● **PROBLEM STATEMENT**
Take each line from the entries that holds "sidebar" and copy it out.

================

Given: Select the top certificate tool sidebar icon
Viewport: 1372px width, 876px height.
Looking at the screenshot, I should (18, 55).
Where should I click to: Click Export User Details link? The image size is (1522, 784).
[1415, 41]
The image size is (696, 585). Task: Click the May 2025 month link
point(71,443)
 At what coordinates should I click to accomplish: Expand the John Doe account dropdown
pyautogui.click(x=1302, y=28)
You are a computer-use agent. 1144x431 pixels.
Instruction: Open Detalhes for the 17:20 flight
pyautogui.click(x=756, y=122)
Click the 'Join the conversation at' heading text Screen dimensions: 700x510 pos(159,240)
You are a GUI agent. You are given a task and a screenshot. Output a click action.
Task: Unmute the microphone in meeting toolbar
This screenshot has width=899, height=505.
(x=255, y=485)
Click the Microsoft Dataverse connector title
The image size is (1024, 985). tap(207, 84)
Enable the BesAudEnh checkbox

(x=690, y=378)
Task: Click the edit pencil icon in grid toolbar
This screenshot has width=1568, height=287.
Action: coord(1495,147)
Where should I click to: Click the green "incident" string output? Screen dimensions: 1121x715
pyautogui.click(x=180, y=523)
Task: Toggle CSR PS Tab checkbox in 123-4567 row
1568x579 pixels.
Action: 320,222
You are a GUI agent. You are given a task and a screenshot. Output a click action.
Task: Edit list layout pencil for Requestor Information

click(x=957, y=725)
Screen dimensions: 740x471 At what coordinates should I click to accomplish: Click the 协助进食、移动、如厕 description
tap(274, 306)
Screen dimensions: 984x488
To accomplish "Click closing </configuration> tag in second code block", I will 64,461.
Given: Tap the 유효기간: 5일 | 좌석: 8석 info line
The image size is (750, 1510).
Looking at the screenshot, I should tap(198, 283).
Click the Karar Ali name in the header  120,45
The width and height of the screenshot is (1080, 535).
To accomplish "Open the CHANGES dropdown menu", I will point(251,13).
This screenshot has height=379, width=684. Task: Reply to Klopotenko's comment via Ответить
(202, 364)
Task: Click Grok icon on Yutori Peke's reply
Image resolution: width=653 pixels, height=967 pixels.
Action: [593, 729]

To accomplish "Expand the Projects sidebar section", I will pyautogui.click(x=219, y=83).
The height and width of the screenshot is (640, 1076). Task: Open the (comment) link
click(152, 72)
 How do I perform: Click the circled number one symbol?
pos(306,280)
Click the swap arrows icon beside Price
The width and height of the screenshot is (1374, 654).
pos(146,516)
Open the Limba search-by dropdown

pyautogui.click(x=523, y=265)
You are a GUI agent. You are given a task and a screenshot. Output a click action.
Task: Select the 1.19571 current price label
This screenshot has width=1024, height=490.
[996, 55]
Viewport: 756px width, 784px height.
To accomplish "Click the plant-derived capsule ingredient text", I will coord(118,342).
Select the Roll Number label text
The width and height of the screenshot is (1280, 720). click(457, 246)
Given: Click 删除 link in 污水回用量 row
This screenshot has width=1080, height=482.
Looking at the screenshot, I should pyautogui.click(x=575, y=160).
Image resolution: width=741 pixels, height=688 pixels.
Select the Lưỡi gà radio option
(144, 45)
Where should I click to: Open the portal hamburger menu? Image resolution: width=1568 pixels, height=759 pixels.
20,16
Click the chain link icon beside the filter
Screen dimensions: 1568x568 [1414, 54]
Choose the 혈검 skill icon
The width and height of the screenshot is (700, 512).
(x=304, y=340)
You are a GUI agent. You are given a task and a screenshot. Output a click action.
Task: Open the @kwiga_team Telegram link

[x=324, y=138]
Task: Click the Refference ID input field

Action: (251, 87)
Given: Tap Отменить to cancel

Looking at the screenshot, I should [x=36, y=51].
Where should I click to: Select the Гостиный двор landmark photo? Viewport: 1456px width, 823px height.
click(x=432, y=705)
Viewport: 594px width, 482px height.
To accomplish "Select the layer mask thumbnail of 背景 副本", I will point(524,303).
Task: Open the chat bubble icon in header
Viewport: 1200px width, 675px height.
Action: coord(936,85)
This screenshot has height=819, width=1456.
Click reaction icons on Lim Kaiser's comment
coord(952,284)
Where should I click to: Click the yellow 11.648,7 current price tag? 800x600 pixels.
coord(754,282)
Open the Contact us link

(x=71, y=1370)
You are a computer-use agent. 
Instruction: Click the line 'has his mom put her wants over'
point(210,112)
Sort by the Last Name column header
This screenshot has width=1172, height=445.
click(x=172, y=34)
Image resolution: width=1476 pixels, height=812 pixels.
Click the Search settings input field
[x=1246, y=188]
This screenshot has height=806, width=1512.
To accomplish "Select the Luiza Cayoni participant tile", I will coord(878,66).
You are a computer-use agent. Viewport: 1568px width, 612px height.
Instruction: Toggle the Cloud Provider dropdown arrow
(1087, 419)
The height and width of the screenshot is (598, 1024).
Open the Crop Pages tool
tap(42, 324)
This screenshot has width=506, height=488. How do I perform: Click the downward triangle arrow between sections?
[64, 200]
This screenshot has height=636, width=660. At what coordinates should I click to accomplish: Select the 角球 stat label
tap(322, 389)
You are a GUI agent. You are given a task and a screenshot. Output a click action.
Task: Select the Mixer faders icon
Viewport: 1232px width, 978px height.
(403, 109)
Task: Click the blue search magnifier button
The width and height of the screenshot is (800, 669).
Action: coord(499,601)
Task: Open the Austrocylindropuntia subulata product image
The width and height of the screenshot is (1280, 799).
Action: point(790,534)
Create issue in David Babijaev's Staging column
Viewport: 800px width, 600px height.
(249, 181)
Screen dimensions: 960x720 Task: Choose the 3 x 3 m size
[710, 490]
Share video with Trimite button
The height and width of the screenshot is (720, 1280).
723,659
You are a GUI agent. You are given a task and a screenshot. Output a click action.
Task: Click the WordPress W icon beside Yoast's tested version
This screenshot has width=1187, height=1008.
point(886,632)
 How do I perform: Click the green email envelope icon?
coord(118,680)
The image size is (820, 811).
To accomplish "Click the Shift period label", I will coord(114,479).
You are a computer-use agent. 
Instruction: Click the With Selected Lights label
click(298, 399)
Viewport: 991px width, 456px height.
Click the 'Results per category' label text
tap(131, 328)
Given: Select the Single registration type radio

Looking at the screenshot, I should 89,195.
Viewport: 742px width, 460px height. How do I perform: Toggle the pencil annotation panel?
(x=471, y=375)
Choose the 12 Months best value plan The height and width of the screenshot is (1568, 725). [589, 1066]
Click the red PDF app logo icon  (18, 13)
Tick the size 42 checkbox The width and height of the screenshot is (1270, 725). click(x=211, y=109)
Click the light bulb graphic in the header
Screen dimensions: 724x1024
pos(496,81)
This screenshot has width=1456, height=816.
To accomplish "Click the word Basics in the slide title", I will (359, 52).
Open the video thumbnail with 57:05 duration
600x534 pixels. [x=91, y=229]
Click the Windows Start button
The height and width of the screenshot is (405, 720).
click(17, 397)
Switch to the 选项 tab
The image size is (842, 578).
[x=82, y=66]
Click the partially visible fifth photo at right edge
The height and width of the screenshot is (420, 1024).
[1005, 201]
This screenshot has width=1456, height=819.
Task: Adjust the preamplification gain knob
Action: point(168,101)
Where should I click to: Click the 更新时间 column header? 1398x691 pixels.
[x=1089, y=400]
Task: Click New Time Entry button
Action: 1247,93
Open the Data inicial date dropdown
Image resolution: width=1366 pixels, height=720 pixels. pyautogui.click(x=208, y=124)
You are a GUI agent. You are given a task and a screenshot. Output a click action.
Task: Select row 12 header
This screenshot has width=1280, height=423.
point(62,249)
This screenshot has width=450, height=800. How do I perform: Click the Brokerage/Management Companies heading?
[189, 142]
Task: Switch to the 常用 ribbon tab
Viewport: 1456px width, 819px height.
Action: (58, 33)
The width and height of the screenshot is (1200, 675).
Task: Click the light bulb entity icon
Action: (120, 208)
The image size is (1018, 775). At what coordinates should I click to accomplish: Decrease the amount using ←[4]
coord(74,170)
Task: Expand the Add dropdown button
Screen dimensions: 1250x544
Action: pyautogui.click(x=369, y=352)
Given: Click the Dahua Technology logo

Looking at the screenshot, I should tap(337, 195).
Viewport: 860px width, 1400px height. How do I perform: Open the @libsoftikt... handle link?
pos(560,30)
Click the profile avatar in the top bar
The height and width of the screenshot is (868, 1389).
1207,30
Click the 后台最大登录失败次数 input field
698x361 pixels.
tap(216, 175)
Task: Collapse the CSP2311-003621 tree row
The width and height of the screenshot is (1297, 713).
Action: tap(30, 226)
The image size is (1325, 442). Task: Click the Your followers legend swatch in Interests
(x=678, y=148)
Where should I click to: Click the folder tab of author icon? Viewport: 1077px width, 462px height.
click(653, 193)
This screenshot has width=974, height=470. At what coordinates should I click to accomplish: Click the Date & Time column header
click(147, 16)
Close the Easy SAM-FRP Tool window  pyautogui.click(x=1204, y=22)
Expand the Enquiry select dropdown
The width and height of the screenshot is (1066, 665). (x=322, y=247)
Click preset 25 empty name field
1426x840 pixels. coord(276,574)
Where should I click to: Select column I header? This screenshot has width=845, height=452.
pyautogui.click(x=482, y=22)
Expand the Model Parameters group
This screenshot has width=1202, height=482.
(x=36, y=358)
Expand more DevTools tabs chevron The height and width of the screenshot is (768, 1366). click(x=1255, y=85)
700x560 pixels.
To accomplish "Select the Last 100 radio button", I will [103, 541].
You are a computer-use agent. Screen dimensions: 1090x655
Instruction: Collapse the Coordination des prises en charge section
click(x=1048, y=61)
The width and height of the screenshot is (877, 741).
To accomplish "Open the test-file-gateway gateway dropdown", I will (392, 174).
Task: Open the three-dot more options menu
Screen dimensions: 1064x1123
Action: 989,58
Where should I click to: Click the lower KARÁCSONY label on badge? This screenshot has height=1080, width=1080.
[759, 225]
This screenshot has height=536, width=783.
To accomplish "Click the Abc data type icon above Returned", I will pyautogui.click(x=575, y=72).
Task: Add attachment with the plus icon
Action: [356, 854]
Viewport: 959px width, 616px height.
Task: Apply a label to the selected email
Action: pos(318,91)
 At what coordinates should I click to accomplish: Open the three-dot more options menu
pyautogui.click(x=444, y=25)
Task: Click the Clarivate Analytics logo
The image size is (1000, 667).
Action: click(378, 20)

================

● **RESULT FOR THIS TASK**
Given: Select the top certificate tool sidebar icon
To accomplish "Expand the Projects sidebar section", I will pyautogui.click(x=219, y=83).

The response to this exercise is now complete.